前歯の傾きが原因であれば変化を感じやすい一方、骨格に原因がある場合は歯を動かすだけでは限界があるとされています[1]。
自分がどちらに当てはまるかは精密検査で分かりますので、まず検査を受けてみてください。
Q:口元は何ミリくらい下がりますか?
A:一律の数値をお伝えすることはできません。
前歯が動いた距離と唇が下がる距離は一致せず、唇の厚みや張り方によって見え方が変わるためです。
検査を受けたうえで、自分の場合の見込みを担当の歯科医師に確認しておきましょう。
Q:横顔が変わらなかった場合はどうすればよいですか?
A:まず担当の歯科医師に、当初の説明と現状のどこが違うと感じているかを伝えてください。
骨格に原因がある場合は、あごの骨を動かす外科矯正治療という選択肢があります[1]。
骨格性の不正が大きい顎変形症では、一部の病院で保険診療の対象になります[1]。
Q:抜歯をしないと横顔は変わりませんか?
A:抜かずに変化が出るケースもあります。
歯列の幅を広げる、奥歯を後ろへ動かすといった方法でスペースを確保できる場合があるためです。
ただし確保できる空間は限られるため、必要な移動量によって判断が分かれます。
まとめ
マウスピース矯正で動かせるのは歯であり、あごの骨の形そのものを変えるものではありません。
横顔の印象は唇の位置だけでなく、鼻先とあご先の位置関係によっても作られています。
前歯の傾きが原因の出っ歯であれば、傾きを直すことで口元の変化を感じやすくなります[1]。
一方で骨格に原因がある場合、上顎前突は主に前歯の傾きが変わることでカモフラージュされ、治療には限界があると報告されています[1]。

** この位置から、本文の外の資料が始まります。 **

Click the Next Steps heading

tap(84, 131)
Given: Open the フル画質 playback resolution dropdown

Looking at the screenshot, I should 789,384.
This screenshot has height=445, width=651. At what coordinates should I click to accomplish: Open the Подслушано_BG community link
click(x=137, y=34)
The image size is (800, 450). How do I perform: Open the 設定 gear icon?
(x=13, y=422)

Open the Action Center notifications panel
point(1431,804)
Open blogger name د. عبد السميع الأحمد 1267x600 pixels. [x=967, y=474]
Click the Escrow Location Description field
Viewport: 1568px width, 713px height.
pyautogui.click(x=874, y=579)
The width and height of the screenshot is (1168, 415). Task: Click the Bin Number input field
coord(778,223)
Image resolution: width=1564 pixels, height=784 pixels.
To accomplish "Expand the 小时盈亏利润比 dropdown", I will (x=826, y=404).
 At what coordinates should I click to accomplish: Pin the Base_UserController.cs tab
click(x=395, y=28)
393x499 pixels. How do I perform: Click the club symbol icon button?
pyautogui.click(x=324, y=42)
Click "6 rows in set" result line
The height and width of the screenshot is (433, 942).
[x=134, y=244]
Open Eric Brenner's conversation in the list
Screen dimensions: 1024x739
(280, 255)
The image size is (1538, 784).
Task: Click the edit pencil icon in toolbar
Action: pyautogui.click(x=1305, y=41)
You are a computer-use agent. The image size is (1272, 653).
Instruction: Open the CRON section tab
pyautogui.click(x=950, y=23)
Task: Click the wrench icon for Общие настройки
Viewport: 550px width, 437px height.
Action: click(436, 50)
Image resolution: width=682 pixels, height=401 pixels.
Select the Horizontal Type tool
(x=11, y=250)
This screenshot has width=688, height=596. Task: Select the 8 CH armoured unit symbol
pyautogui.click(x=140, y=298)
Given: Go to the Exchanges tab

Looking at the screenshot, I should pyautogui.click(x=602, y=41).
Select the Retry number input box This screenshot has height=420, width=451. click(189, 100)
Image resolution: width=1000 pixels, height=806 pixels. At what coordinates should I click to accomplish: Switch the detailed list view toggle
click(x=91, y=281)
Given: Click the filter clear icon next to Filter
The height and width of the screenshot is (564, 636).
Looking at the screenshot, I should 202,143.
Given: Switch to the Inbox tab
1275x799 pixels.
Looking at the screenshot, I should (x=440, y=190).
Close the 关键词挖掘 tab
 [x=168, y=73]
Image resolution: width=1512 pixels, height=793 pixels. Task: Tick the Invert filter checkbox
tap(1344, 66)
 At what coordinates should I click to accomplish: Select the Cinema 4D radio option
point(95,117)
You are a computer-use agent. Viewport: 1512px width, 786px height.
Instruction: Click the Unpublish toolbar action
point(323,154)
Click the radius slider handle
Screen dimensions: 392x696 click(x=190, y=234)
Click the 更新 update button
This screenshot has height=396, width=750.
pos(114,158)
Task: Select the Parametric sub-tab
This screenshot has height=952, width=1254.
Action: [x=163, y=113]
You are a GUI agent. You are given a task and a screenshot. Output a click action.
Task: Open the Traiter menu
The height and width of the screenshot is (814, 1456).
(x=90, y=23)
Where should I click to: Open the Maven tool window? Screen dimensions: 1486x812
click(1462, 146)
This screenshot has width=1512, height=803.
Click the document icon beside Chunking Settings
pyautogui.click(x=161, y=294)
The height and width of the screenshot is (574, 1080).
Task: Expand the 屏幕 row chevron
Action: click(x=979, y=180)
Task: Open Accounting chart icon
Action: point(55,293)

自分の原因がどちらにあるかは、側面頭部エックス線規格写真などを用いた精密検査で明らかになります[1]。
骨格が原因の場合は外科矯正治療という選択肢があり、顎変形症では一部の病院で保険が適用されます[1]。
期待と結果のずれを防ぐには検査を受けて原因を知ることが第一歩ですので、気になった時点で相談してみてください。
参考文献
[1] 厚生労働省 e-ヘルスネット「不正咬合の治療法の概要」
https://www.e-healthnet.mhlw.go.jp/information/teeth/h-06-002.html
免責事項
※本記事の内容は一般的な情報提供を目的としたものであり、医療アドバイスではありません。
治療に関しては必ず歯科医師にご相談ください。
※治療による変化の程度には個人差があり、記載した内容は結果を保証するものではありません。
※歯科医師の判断により、ご希望の治療を行えない場合があります。